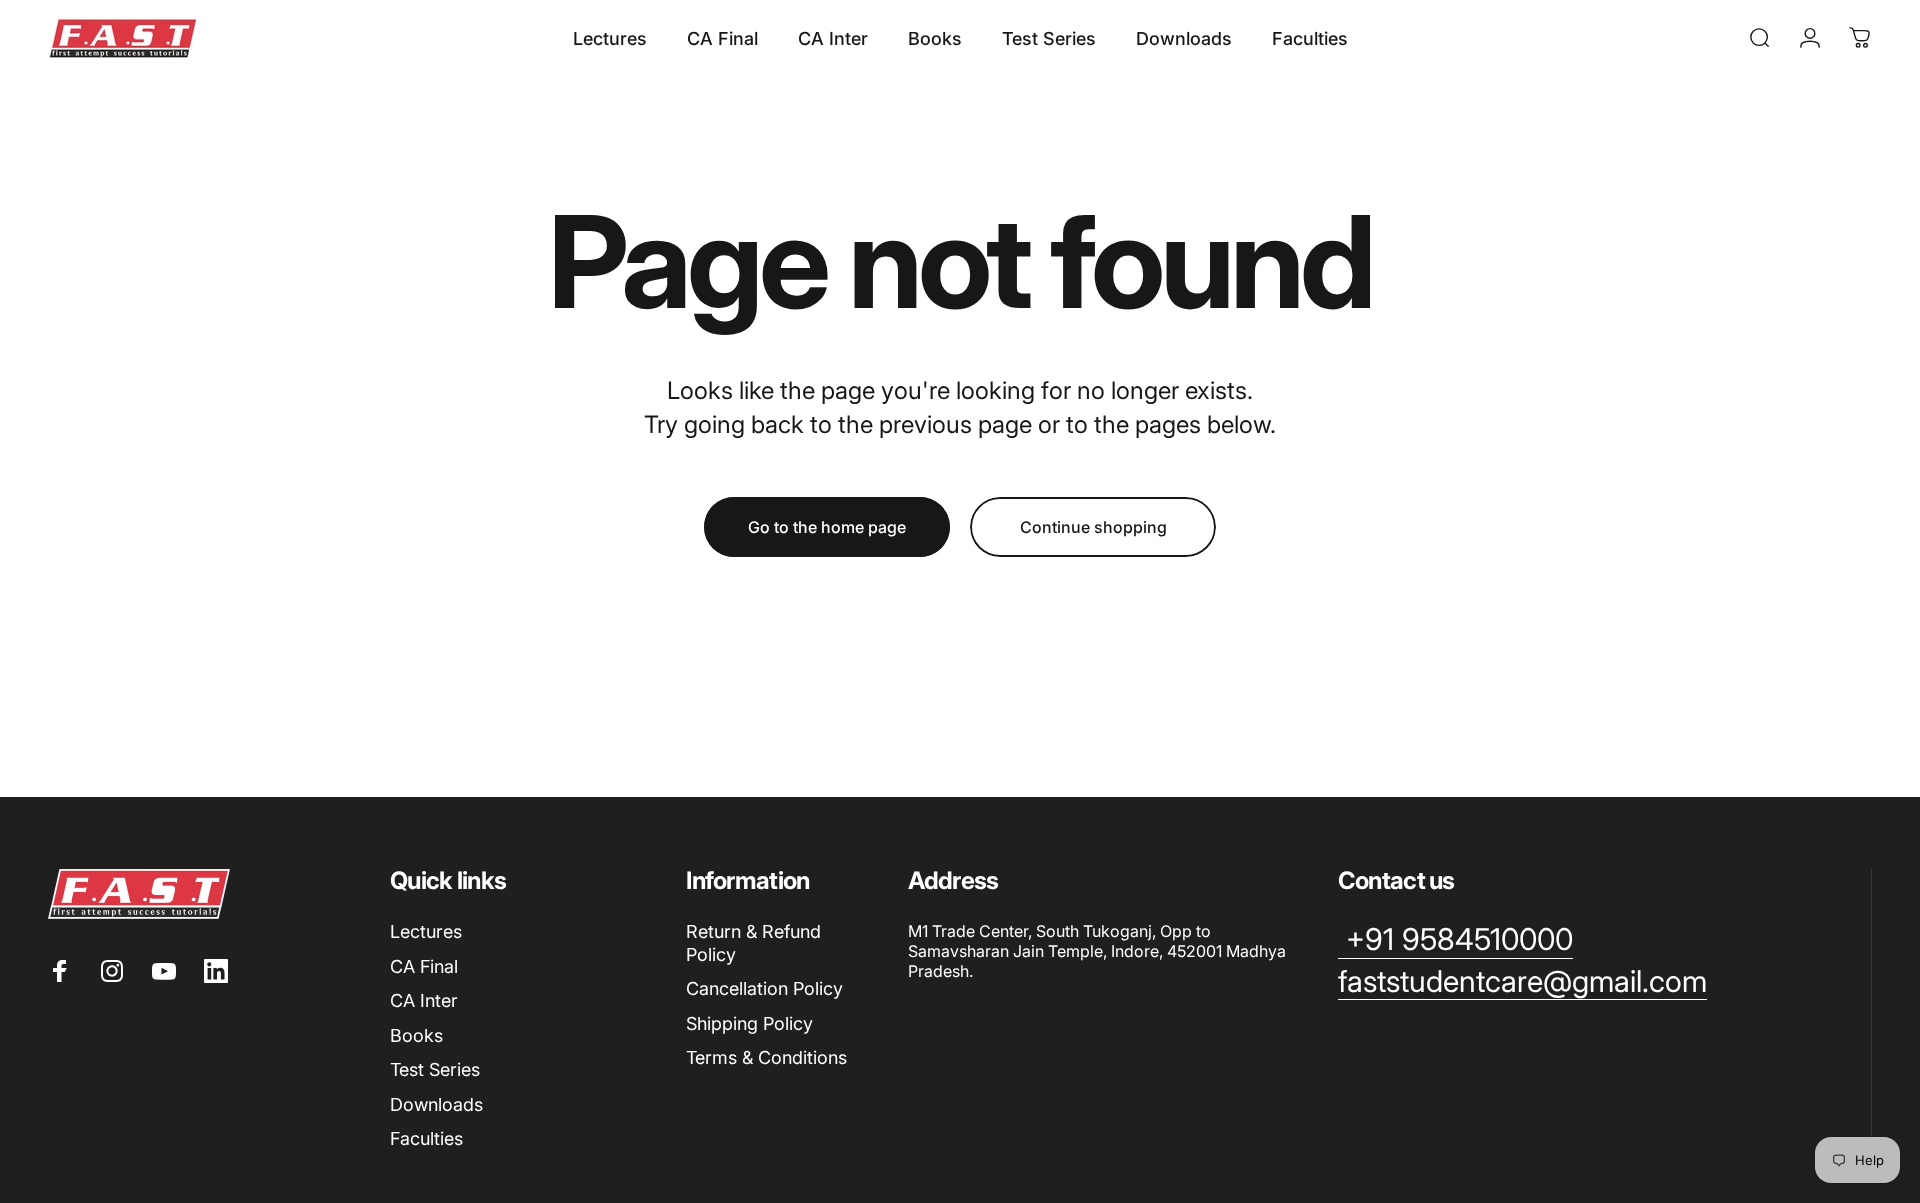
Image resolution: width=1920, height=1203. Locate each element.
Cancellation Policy (764, 988)
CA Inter (424, 1000)
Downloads (436, 1104)
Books (416, 1035)
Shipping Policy (749, 1023)
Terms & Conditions (766, 1057)
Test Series (435, 1069)
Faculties (426, 1138)
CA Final (424, 966)
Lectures (426, 931)
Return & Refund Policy (753, 943)
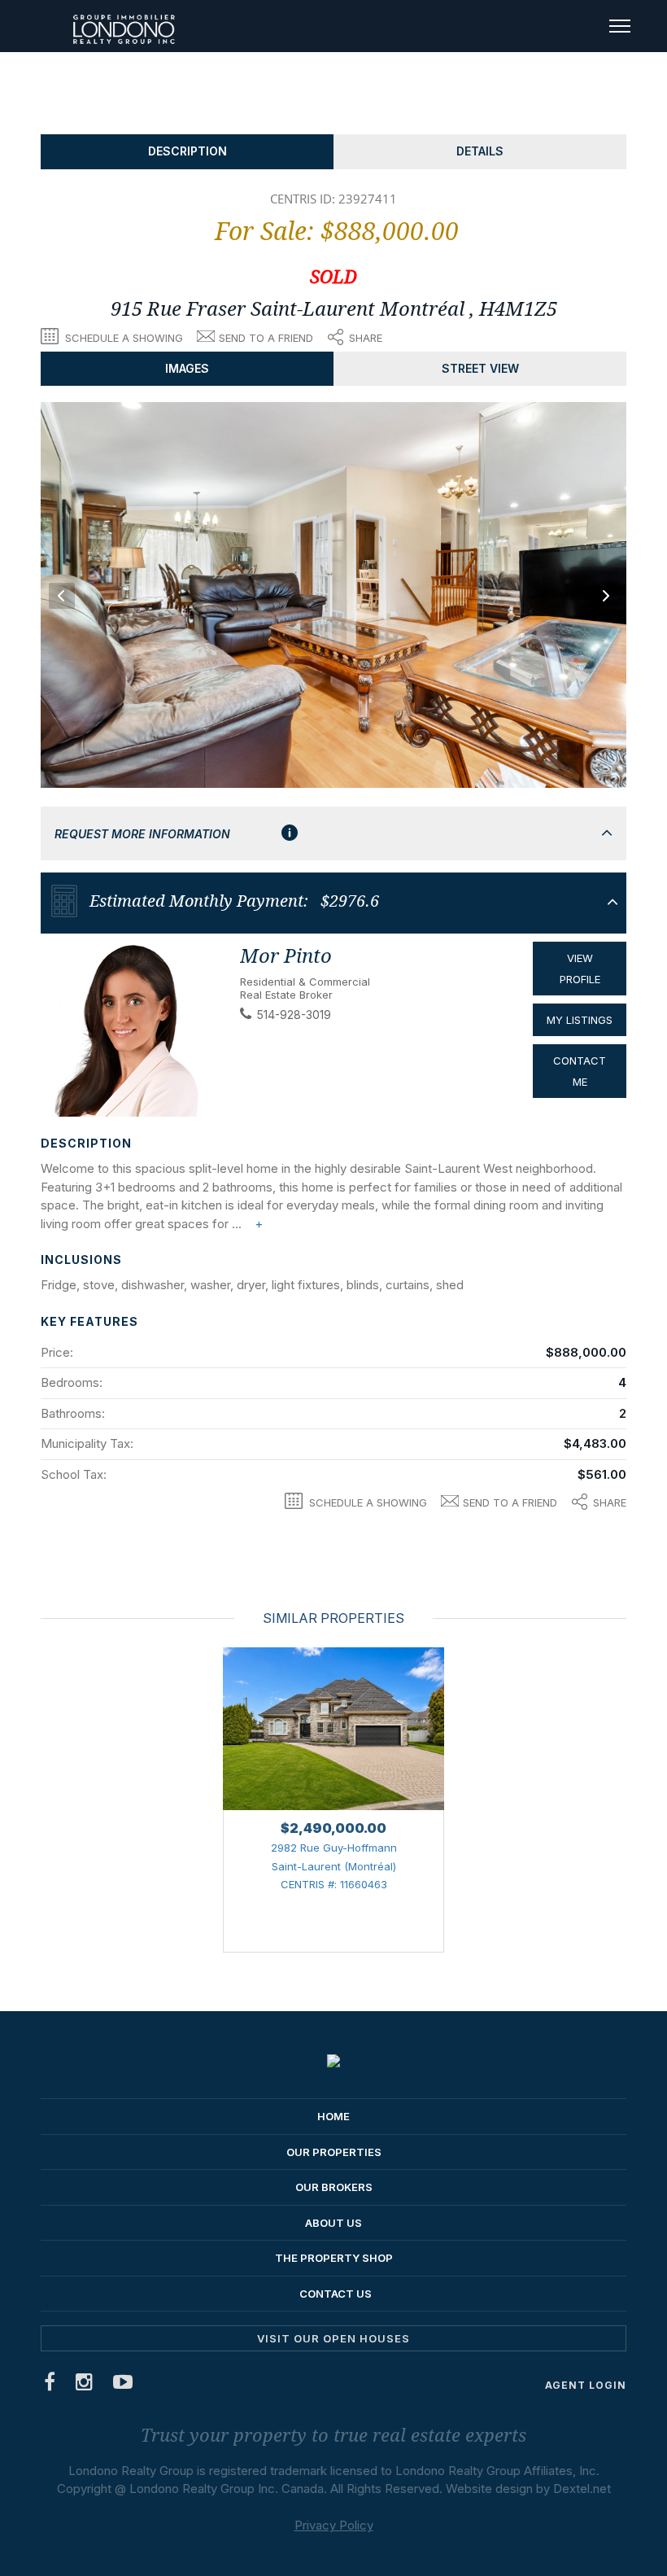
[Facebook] (50, 2385)
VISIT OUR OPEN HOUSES (333, 2338)
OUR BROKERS (334, 2186)
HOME (333, 2116)
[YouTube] (123, 2385)
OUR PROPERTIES (333, 2151)
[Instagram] (85, 2385)
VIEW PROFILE (580, 968)
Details (480, 151)
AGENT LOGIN (585, 2385)
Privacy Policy (333, 2525)
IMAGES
++++++++++++++++++++
> _What this task involves_
Reproduce the lines above beginning at the line that contains "Downloads (436, 1104)" and ending at the line that contains "VISIT OUR OPEN HOUSES (333, 2338)". No pictures.

> _Your response_
Downloads (436, 1104)
Books (416, 1035)
Shipping Policy (749, 1023)
Terms & Conditions (766, 1057)
Test Series (435, 1069)
Faculties (426, 1138)
CA Final (424, 966)
Lectures (426, 931)
Return & Refund Policy (753, 943)
[Facebook] (50, 2385)
VISIT OUR OPEN HOUSES (333, 2338)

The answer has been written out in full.